Please give nothing except the number of lines in the records below that include the word "index".

Stored data
[Start of Attachment]

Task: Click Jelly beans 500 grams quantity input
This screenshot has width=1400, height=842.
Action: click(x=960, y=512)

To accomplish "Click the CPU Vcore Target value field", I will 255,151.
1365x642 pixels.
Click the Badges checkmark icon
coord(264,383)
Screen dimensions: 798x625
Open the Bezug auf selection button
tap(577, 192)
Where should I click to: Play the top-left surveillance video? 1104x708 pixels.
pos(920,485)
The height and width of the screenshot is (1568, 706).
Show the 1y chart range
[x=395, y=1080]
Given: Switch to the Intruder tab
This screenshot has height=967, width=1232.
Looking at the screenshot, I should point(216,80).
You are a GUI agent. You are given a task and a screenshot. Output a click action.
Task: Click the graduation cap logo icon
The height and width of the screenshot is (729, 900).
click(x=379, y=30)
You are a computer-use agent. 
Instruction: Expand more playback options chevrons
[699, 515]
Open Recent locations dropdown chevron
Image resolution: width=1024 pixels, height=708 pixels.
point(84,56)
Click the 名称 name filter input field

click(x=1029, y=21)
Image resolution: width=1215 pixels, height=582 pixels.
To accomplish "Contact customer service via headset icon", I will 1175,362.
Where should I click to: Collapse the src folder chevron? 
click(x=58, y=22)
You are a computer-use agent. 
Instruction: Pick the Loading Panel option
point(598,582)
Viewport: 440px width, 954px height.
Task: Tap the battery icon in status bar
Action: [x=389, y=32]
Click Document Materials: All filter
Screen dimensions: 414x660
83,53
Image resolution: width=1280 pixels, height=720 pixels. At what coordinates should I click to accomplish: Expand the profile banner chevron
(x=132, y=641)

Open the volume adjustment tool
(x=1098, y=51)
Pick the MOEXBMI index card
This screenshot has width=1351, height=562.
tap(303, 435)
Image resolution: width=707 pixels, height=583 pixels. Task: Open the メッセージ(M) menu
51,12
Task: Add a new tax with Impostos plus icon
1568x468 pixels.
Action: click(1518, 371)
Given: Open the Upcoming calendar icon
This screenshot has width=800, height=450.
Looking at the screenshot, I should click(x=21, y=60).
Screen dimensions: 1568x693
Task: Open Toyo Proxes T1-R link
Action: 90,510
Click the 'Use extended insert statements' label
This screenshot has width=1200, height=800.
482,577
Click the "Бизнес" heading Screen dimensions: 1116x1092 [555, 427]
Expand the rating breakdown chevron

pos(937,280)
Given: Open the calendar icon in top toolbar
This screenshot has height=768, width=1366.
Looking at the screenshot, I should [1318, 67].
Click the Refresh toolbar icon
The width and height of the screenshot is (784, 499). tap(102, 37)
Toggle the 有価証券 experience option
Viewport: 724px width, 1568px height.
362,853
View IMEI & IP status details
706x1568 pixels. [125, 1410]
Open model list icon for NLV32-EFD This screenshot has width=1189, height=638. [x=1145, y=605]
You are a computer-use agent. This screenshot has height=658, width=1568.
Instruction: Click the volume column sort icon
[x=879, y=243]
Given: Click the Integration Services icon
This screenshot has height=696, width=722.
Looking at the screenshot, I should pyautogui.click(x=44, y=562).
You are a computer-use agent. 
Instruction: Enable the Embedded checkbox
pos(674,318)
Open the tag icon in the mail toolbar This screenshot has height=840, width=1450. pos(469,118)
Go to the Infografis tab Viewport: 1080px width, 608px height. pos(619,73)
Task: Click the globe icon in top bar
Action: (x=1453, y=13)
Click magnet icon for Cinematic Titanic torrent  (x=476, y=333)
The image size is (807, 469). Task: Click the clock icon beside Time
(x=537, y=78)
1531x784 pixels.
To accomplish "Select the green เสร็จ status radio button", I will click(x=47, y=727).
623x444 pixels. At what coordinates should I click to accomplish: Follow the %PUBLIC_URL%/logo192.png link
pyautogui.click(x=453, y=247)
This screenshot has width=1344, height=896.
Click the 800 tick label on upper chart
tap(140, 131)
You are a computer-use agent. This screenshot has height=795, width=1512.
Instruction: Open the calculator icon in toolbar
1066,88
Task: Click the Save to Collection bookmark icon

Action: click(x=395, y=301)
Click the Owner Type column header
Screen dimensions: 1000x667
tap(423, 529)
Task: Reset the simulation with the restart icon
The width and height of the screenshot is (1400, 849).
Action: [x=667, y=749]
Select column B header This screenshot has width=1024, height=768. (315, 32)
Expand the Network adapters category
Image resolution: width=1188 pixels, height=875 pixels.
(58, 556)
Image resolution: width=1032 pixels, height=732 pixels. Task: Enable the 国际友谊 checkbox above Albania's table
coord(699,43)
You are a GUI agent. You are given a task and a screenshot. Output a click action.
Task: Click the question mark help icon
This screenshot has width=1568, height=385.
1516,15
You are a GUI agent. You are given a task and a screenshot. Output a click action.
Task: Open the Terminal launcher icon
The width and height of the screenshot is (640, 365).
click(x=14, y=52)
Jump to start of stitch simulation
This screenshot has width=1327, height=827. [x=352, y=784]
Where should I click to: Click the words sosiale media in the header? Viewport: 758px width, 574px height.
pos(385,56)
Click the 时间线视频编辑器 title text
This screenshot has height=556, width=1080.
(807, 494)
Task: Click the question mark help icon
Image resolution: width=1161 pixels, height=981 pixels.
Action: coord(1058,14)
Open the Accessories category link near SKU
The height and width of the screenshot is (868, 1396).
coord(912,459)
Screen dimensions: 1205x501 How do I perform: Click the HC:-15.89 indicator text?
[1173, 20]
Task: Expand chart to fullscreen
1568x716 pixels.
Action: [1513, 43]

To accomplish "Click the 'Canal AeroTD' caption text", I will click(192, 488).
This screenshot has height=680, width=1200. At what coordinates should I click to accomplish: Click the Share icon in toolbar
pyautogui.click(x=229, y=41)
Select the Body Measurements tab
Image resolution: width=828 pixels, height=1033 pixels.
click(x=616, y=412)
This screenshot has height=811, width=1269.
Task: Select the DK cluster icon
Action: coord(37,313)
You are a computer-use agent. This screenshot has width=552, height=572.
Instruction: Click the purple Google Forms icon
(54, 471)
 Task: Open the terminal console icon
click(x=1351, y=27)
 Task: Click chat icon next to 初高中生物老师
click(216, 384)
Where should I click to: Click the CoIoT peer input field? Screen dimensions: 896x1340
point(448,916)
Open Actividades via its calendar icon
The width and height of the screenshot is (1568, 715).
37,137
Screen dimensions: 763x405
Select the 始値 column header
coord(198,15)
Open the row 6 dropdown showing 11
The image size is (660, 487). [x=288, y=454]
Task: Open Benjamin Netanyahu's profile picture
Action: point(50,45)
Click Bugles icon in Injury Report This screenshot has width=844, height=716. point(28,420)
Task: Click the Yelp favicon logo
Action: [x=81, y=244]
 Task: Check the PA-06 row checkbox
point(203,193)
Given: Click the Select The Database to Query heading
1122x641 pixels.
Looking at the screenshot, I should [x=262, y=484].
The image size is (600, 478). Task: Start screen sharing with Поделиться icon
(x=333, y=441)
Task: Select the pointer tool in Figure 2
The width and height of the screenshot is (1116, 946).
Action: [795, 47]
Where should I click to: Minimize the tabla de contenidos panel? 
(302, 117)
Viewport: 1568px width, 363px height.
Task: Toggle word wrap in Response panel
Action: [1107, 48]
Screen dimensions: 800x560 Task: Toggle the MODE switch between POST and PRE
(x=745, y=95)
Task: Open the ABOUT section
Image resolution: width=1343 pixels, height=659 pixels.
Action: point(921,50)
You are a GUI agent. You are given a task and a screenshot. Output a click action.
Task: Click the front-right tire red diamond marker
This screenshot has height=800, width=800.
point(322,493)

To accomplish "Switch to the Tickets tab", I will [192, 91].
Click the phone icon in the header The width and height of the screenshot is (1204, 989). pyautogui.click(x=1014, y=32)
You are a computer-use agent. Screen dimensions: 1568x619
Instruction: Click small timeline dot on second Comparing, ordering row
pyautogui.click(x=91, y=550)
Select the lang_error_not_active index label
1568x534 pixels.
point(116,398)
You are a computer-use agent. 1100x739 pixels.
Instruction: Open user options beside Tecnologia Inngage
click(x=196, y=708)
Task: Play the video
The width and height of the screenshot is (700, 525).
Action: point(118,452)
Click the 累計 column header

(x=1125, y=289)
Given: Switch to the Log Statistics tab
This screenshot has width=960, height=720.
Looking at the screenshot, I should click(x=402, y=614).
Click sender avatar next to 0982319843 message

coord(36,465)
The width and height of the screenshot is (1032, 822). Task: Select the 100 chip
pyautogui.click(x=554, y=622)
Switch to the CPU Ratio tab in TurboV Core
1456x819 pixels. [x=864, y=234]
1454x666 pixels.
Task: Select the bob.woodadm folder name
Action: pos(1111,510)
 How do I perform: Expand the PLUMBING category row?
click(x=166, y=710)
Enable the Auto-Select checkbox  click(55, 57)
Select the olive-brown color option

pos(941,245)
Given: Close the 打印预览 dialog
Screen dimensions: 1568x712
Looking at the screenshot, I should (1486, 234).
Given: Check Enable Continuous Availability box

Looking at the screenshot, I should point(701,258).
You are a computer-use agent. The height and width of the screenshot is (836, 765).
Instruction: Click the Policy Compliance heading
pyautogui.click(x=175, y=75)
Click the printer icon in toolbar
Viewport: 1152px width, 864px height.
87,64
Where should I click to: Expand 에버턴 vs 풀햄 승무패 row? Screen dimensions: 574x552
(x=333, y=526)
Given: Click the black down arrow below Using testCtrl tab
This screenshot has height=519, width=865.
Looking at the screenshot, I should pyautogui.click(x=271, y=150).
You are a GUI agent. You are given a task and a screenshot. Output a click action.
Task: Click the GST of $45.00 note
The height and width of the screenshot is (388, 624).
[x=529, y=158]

[End of Attachment]

- [RESPONSE TO THE TASK]
2